By Raj Mahajan, MemCore Inc.
The variety of memory devices available today provides the system architect with multiple options when selecting a memory. The selection is usually driven by key considerations- power, speed, device configurations, cost and pin count. Functionality differences can play a big roll in optimizing system level performance, cost and power. A detailed understanding of the impact of various memory features on the overall system can be critical when selecting the right mix of memory subsystem components. This paper will review popular DDR memory device architectures and provide selection criteria to pick the right memory device based on system design objectives. This paper will include a short review of the key features of DDR, GDDR and MobileDDR memory architectures, covering power, speed and cost characteristics as well as key functionality differences that can impact overall system architecture. Using real system design experiences each of the main memory architectures will be used to address system design challenges of sustained bandwidth, reliability, access priority, power savings, and interface requirements. By using real world example designs the reader will learn the key elements of the selection criteria that can be used to guide the selection of a specific memory architecture to solve specific system level application requirements. Introduction
The variety of memory devices available today provides the system architect with multiple options when selecting a memory. The selection is usually driven by key considerations- power, speed, device configurations, cost and pin count. Functionality differences can play a big roll in optimizing system level performance, cost and power. A detailed understanding of the impact of various memory features on the overall system can be critical when selecting the right mix of memory subsystem components. This paper will review popular DDR memory device architectures and provide selection criteria to pick the right memory device based on system design objectives. This paper will include a short review of the key features of DDR, GDDR and MobileDDR memory architectures, covering power, speed and cost characteristics as well as key functionality differences that can impact overall system architecture. Using real system design experiences each of the main memory architectures will be used to address system design challenges of sustained bandwidth, reliability, access priority, power savings, and interface requirements. By using real world example designs the reader will learn they key elements of the selection criteria that can be used to guide the choice for a specific memory architecture to solve specific system level application requirements.

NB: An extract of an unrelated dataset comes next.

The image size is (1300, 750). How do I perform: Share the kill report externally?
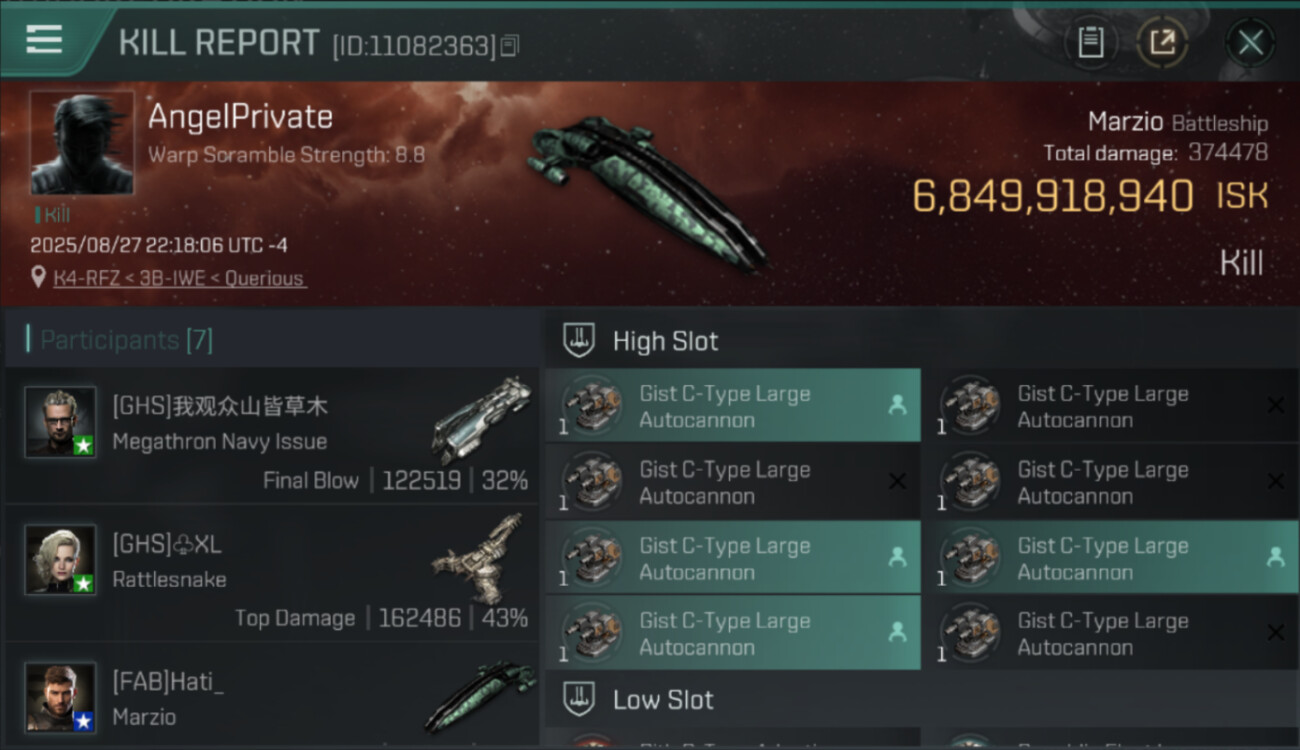1162,43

The variety of memory devices available today provides the system architect with multiple options when selecting a memory. The memory standards discussed in this paper, but by no means a complete list, is DDR, DDR2, GDDR and MobileDDR. The DDR designator means Double Data Rate- where data is clocked on both edges of the clock. This innovation allows for higher bandwidth that a traditional synchronous (positive edge only) interface, but requires a bit more complexity and tighter signal integrity guidelines during layout that traditional synchronous systems require. The G in GDDR stands for Graphics and indicates the specialized nature of the GDDR standard. MobileDDR is pretty clear- DDR memories targeted at Mobile, or low power applications. Each standard has some basic similarities, but come with features geared to the focus application area. Usually a memory sub-system needs to only support one specific memory standard, but in some cases multiple standards need to be supported. One example would be a circuit board that can be shipped in either a low-performance, battery operated mode (MobileDDR) or in a non-battery operated, higher performance mode (DDR2). In this paper we will assume that the target system is single use only. Dual mode systems are more complex and would require a paper of their own.

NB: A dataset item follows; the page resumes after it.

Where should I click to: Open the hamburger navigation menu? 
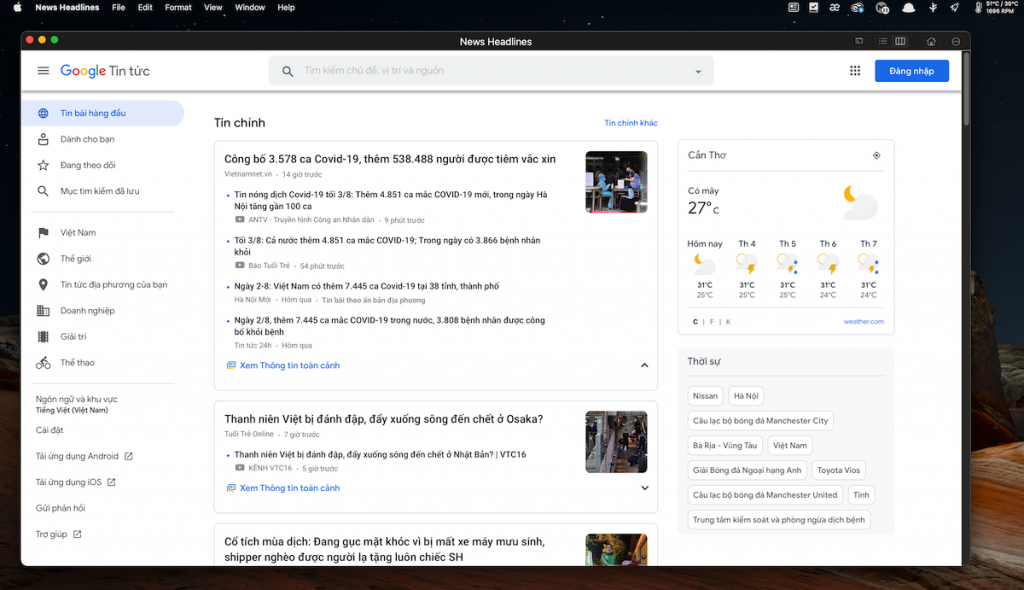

A Comparison of DDR and DDR2
DDR and the more recent upgrade to DDR2 are the workhorses of the memory world. These general purpose, high-performance standards, used in all varieties of equipment, are by far the most common. The other standards, GDDR and Mobile DDR can be considered special versions of the DDR or DDR2 standard. We will start out with a short description of DDR and DDR2 to build a common baseline for later descriptions of the other standards.
Memory Module Technology
DDR2 memory modules can have from 256MB to 4GB capacities. All DDR2 memory chips use the FBGA (Fine Ball Grid Array) package. This allows higher memory densities in a smaller space with better electrical and thermal properties. The older package associated with DDR is the TSOP-II package, shown on the lower memory module in Figure 1 below. DDR2 memory uses 1.8 Volts for power, instead of the 2.5 volts used by DDR memory, and should result in lower power and cooler operation.
Figure 1: DDR2 Memory Module (Top) and DDR Memory Module (Bottom)
DDR2 will starts with a 400MHz speed grade, the top speed of DDR. DDR2 speed grades extend to 533MHz, 667MHz and top out at 800MHz. Speed grade is just one of the system performance parameters however. DDR2 adds some features to get as much system bandwidth as possible out of the raw clock rate.
DDR2 memories pre-fetch 4 bits of memory at a time, as compared to DDR's 2 bits. Each clock cycle, 4 bits of data are available to the memory I/O buffers for transfer onto the system memory bus (which transfers data twice each clock cycle) while normal DDR memory transfers 2 bits at a time. The DDR2 memory core operates at half the DDR equivalent rate however, so that the overall transfer bandwidth is the same, but power is reduced. The illustration in Figure 2 shows the resulting bandwidth and performance differences within the memory device. DDR, shown at the top of the figure has a memory array running at 200MHz and accesses 2 bits each time. This supplies enough data to the I/O buffers to achieve the DDR performance of 400MHz on the system data bus. The DDR2 implementation is show on the bottom of Figure 2. Now 4 data bits are accessed at 100MHz. This delivers the required data rate to achieve the 400MHz system data bus requirement.
Figure 2: DDR Memory Architecture (Top) and DDR2 Memory Architecture (Bottom)
On Die Termination
On Die Termination (ODT) is built into each DDR2 memory chip on a module, with a pin dedicated to dynamically controlling the ODT. In DDR the terminating resistors needed to be built into the motherboard.
This change allows ODT to be placed optimally for any situation (read or write, to/from any rank in the system). This, in turn, reduces noice to improve electrical performance.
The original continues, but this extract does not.